MPLS Compromise Cheers ATM, IP Camps
By Joe McGarvey March 8, 1999 8:27 AM ET
The warring camps in the Internet Protocol vs. Asynchronous Transfer Mode debate may not agree on much, but at least on one key technology point they both say it's time to move on.
The Multiprotocol Label Switching (MPLS) standard moved a little closer to consensus last month when the Internet Engineering Task Force working group that developed MPLS agreed to compromise on a signaling system. Under the compromise, two proposed signaling systems will be incorporated into MPLS.
The compromise is drawing praise from developers who favor an all-Internet Protocol (IP) approach to networking as well as those who favor sending IP packets over an Asynchronous Transfer Mode (ATM) core. Both sides expect the agreement will push product development plans forward.
"Progress on the standard gives us a base-level definition so that we can begin doing some interoperability trials," says Steve Vogelsang, senior director of strategic marketing at Fore Systems, an ATM switch maker.
MPLS, first proposed in the spring of 1997 to establish a common approach to improving the efficiency and intelligence of the routers and switches that move information across the public network, was stuck in gridlock over differing approaches to exchanging information between routers. The two protocols in contention were the existing Resource Reservation Protocol (RSVP) and a new protocol, Label Distribution Protocol, designed specifically for MPLS.
Central Station
Now that the specification is nearing completion, MPLS is expected to play a central role in the emerging debate over the construction of next-generation networks.
For those who advocate the construction of high-speed networks that run IP directly over the optical transport layer, MPLS represents a tool for bringing some of the connection-oriented control features of ATM - such as traffic engineering and quality-of-service (QOS) management - to IP networks.
Juniper Networks, which makes high-speed IP routers, has been a major supporter of MPLS as a traffic engineering tool. "The attractiveness of the RSVP component of MPLS is that it is a mechanism to reserve bandwidth and declare an explicit path across the network," says Joe Furgerson, vice president of marketing at Juniper.

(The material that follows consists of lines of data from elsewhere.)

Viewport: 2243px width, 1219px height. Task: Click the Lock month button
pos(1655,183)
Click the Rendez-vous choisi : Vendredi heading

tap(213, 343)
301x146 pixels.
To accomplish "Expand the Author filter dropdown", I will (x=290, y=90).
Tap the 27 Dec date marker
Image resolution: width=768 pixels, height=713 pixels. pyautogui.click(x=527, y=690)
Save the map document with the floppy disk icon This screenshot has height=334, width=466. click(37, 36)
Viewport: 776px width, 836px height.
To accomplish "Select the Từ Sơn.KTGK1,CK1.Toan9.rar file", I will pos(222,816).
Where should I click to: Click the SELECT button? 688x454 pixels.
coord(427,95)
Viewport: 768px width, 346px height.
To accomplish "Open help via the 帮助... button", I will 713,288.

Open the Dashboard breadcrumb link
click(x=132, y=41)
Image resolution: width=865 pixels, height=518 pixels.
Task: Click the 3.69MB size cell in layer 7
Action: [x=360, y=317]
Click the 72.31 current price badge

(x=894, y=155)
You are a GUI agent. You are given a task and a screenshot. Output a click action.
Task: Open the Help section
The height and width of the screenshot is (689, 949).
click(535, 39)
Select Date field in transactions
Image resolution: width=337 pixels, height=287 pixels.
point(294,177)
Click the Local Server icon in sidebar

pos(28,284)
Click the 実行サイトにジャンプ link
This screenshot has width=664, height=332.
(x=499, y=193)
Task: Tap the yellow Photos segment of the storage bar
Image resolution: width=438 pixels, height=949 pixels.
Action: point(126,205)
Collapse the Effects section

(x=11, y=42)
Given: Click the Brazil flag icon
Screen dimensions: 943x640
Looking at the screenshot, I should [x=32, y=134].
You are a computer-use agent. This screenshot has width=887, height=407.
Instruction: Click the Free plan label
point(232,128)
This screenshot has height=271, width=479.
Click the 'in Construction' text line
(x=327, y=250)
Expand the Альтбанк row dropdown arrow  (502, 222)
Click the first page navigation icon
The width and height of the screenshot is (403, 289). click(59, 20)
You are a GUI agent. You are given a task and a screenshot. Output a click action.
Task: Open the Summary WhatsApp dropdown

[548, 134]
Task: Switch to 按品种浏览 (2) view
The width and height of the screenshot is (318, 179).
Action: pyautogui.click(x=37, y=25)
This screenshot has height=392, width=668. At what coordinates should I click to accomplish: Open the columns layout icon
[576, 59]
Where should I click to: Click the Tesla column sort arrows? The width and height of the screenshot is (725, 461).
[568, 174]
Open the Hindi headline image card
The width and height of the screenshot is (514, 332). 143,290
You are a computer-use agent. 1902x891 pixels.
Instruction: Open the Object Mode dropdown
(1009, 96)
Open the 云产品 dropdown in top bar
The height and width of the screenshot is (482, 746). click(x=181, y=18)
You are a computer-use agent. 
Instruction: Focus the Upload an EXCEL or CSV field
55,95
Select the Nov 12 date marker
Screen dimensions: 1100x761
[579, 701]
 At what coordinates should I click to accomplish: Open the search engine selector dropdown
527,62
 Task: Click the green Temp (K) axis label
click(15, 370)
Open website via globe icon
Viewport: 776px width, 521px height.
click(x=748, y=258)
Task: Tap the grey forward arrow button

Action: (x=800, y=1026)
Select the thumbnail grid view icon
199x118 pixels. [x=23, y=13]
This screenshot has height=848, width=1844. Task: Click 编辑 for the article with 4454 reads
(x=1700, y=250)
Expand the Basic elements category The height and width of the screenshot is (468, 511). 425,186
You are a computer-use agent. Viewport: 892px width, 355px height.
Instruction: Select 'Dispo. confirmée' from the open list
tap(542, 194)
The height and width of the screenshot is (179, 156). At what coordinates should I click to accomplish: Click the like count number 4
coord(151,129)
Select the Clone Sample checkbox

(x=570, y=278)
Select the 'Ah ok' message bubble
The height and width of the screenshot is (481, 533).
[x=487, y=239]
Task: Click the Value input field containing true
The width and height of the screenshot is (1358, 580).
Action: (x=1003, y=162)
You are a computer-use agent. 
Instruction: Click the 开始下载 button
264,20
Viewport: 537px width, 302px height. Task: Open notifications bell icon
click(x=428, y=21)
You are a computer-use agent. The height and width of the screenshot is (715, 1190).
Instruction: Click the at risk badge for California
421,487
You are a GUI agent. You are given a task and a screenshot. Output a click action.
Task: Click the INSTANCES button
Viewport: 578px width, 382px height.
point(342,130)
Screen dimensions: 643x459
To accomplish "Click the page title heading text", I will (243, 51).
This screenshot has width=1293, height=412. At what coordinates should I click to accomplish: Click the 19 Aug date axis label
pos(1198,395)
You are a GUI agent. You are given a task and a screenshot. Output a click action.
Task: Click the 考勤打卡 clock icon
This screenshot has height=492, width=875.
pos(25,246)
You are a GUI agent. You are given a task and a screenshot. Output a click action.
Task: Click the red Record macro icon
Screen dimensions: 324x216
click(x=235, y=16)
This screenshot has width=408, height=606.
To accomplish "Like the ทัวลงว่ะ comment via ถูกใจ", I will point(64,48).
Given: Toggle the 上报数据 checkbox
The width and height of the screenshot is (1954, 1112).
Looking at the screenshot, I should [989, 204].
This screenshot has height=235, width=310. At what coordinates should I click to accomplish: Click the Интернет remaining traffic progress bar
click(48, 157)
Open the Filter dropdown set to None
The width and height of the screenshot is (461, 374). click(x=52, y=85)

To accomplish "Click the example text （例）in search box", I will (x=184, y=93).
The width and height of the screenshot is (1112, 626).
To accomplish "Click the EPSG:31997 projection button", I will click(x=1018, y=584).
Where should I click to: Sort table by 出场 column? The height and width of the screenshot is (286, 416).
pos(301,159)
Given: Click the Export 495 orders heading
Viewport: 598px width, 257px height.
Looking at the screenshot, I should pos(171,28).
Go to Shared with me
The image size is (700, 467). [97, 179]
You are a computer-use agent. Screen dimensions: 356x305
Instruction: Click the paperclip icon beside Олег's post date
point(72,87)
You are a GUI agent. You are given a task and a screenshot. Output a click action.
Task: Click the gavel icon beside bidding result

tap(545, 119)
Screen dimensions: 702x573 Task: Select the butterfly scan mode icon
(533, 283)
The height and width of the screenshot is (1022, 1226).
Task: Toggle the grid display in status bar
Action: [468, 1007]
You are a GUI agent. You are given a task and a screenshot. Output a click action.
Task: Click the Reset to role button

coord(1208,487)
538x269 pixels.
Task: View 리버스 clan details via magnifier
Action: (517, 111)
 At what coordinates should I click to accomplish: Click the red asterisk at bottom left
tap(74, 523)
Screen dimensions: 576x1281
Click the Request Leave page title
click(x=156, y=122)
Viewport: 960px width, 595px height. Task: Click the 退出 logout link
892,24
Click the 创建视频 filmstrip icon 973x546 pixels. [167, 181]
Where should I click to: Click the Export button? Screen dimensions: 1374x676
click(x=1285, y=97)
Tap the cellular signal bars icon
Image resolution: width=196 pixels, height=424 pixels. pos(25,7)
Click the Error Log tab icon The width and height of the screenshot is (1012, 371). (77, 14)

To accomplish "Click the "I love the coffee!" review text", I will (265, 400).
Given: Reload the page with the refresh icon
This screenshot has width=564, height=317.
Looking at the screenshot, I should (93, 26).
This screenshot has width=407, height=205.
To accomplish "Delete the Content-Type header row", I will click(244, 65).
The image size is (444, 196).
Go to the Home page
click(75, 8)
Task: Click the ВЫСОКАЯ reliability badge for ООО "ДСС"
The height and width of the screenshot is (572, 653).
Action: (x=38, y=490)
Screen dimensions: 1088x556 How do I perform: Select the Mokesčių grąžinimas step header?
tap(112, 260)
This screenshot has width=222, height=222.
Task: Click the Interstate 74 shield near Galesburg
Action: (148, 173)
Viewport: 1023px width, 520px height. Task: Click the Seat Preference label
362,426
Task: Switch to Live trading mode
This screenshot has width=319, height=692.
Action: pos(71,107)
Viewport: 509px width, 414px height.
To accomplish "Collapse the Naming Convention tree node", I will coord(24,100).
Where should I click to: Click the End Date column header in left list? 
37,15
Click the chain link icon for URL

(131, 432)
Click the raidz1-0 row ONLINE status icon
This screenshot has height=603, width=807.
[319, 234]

By inserting specific routing information into the labels that MPLS attaches to IP packets, service providers will be able to override some of the constraints of routing protocols now in use.
One of those protocols, open shortest path first, dictates that a router pushes traffic over the most direct path to the traffic's destination - even if that path is congested. According to Furgerson, MPLS will enable network engineers to dynamically alter traffic routes - a process that's known as explicit routing - to make the most productive use of network bandwidth.
"You may face the scenario that you are congested on the shortest route but have capacity on a more indirect route," Furgerson says. "Where you have capacity and where traffic wants to go is never a perfect match."
Juniper already uses an early version of MPLS in its equipment, and at least two service providers, MCI WorldCom and Frontier, are experimenting with the technology's traffic engineering capabilities on a trial basis.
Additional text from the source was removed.